My good friend and dance teacher, Brent Dunn, has been gradually learning the “Vegan-ese Waltz.”  Recently, he turned me on to Trader Joe’s vegan chorizo.  ¡Delicioso!  It’s rich red spicy goodness doesn’t cry out for much to become a meal.  But I was obsessed with combining it with the flavor of orange, having been at a party Friday night hosted by my friend who went to college in Spain and was regaling us with a tale of a trip to Valencia.  Here’s my spicy Valencian ode (almost as spicy as the story she told!):

1 tablespoon hazelnut or walnut oil (olive oil or canola oil would work fine)

1 medium yellow onion, cut into 1/4-inch dice

pinch kosher salt and freshly ground black pepper

3 large cloves, garlic, minced

1 large yellow bell pepper, cut into 1/4-inch slices and then cut in half

12 ounces vegan chorizo, casing removed

1 teaspoon smoked paprika (be sure it’s smoked)

1-15.5 ounce can cannellini beans, rinsed and drained

1/2 cup vegetable stock

1-15 ounce can petite diced tomatoes

4 cups lightly packed fresh baby spinach

1/2 cup cream sherry (contains no cream; refers to a slight sweetness)

Zest of one medium-large naval orange

1/4 cup minced parsley or 1 tablespoon plus 1 teaspoon dried

2 tablespoons plain soy creamer

1/2 to 3/4 cup sliced black olives (choose a meaty variety; brine-cured preferred)

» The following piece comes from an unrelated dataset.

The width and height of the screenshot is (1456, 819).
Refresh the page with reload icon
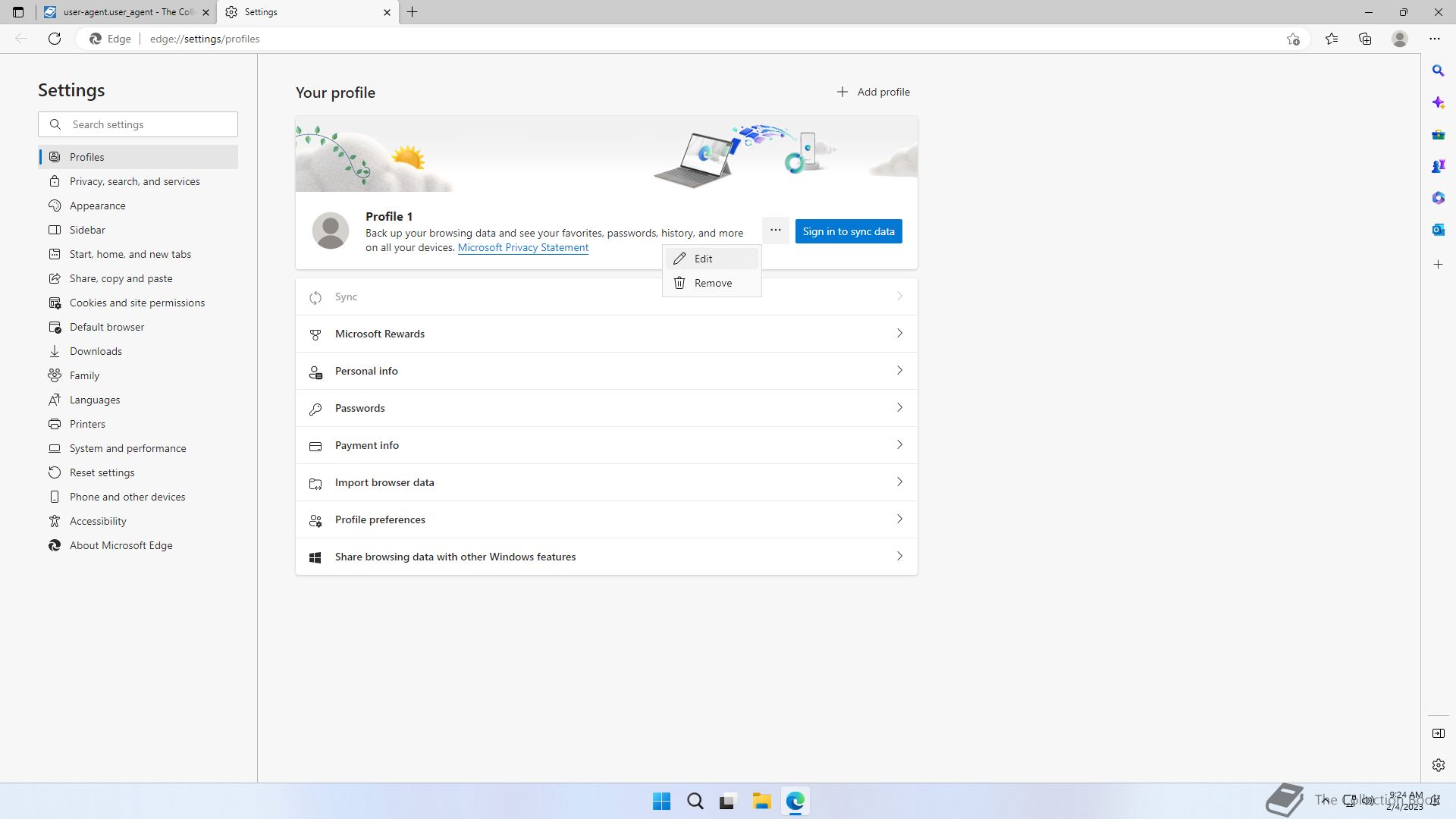coord(55,39)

Optional accompaniment: sliced bread, brushed with hazelnut oil (or olive oil) and grilled

Optional garnish: finely chopped hazelnuts

Heat oil to shimmering in a large cast-iron skillet over medium-high heat.  Add onion, and saute, stirring, for one minute.  Season with salt and pepper, and add garlic and continue to saute, stirring, for 2 more minutes.   Add bell pepper, and continue sauteeing for about 3 minutes.  Crumble chorizo into the pan and sprinkle with paprika.  Continue sauteeing for about 2 minutes or until heated through.  Add the beans and do the same.  Add stock, tomatoes and sherry and cook, stirring occasionally, for about 5 minutes.  Stir in spinach just until uniformly wilted, but still bright green.  Stir in zest, parsley and soy creamer and cook, stirring occasionally, until heated through.  Remove from heat, stir in olives, garnish if desired, and serve hot.